Assignment
Would you please output the data exactly, omitting no line?

──────── Data for this task

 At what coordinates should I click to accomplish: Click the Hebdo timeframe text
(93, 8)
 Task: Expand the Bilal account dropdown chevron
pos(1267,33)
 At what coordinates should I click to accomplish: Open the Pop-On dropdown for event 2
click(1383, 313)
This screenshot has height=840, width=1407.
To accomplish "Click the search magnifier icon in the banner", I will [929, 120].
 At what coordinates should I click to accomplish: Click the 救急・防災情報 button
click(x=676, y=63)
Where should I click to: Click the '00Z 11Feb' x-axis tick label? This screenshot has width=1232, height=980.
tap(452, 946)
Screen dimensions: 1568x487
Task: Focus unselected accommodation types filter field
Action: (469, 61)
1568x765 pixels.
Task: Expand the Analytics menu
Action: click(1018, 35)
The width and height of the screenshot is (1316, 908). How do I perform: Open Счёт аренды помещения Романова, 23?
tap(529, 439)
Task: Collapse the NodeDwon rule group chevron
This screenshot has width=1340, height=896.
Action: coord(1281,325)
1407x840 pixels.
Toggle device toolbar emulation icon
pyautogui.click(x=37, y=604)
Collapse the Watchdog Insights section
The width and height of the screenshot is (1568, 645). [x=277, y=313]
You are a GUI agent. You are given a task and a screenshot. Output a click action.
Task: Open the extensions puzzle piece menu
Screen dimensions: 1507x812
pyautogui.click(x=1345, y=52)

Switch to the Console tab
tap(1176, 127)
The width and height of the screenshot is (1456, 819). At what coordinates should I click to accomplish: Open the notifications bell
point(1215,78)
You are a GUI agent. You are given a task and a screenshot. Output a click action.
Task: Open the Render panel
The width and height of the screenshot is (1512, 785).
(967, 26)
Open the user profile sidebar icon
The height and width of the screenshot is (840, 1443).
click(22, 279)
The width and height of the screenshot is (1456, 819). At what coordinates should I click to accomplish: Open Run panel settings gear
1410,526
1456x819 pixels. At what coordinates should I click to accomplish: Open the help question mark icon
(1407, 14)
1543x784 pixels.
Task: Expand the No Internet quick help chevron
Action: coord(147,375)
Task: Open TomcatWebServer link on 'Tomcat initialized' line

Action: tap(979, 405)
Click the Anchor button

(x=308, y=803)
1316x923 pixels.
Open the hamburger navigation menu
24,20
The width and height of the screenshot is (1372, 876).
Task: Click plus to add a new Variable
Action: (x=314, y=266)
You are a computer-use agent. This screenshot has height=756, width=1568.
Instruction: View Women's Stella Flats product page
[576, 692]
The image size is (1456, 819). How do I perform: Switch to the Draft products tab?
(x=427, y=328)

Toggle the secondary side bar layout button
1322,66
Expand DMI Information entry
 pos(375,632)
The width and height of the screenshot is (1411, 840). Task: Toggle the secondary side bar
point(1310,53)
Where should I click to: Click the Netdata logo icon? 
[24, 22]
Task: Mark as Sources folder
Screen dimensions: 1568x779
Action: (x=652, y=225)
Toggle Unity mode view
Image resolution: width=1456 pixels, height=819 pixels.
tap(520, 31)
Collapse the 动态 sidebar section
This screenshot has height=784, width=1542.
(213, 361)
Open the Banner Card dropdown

────────────────

Written solution
 At what coordinates should I click to accomplish: Click the Hebdo timeframe text
(93, 8)
 Task: Expand the Bilal account dropdown chevron
pos(1267,33)
 At what coordinates should I click to accomplish: Open the Pop-On dropdown for event 2
click(1383, 313)
This screenshot has height=840, width=1407.
To accomplish "Click the search magnifier icon in the banner", I will [929, 120].
 At what coordinates should I click to accomplish: Click the 救急・防災情報 button
click(x=676, y=63)
Where should I click to: Click the '00Z 11Feb' x-axis tick label? This screenshot has width=1232, height=980.
tap(452, 946)
Screen dimensions: 1568x487
Task: Focus unselected accommodation types filter field
Action: (469, 61)
1568x765 pixels.
Task: Expand the Analytics menu
Action: click(1018, 35)
The width and height of the screenshot is (1316, 908). How do I perform: Open Счёт аренды помещения Романова, 23?
tap(529, 439)
Task: Collapse the NodeDwon rule group chevron
This screenshot has width=1340, height=896.
Action: coord(1281,325)
1407x840 pixels.
Toggle device toolbar emulation icon
pyautogui.click(x=37, y=604)
Collapse the Watchdog Insights section
The width and height of the screenshot is (1568, 645). [x=277, y=313]
You are a GUI agent. You are given a task and a screenshot. Output a click action.
Task: Open the extensions puzzle piece menu
Screen dimensions: 1507x812
pyautogui.click(x=1345, y=52)

Switch to the Console tab
tap(1176, 127)
The width and height of the screenshot is (1456, 819). At what coordinates should I click to accomplish: Open the notifications bell
point(1215,78)
You are a GUI agent. You are given a task and a screenshot. Output a click action.
Task: Open the Render panel
The width and height of the screenshot is (1512, 785).
(967, 26)
Open the user profile sidebar icon
The height and width of the screenshot is (840, 1443).
click(22, 279)
The width and height of the screenshot is (1456, 819). At what coordinates should I click to accomplish: Open Run panel settings gear
1410,526
1456x819 pixels. At what coordinates should I click to accomplish: Open the help question mark icon
(1407, 14)
1543x784 pixels.
Task: Expand the No Internet quick help chevron
Action: coord(147,375)
Task: Open TomcatWebServer link on 'Tomcat initialized' line

Action: tap(979, 405)
Click the Anchor button

(x=308, y=803)
1316x923 pixels.
Open the hamburger navigation menu
24,20
The width and height of the screenshot is (1372, 876).
Task: Click plus to add a new Variable
Action: (x=314, y=266)
You are a computer-use agent. This screenshot has height=756, width=1568.
Instruction: View Women's Stella Flats product page
[576, 692]
The image size is (1456, 819). How do I perform: Switch to the Draft products tab?
(x=427, y=328)

Toggle the secondary side bar layout button
1322,66
Expand DMI Information entry
 pos(375,632)
The width and height of the screenshot is (1411, 840). Task: Toggle the secondary side bar
point(1310,53)
Where should I click to: Click the Netdata logo icon? 
[24, 22]
Task: Mark as Sources folder
Screen dimensions: 1568x779
Action: (x=652, y=225)
Toggle Unity mode view
Image resolution: width=1456 pixels, height=819 pixels.
tap(520, 31)
Collapse the 动态 sidebar section
This screenshot has height=784, width=1542.
(213, 361)
Open the Banner Card dropdown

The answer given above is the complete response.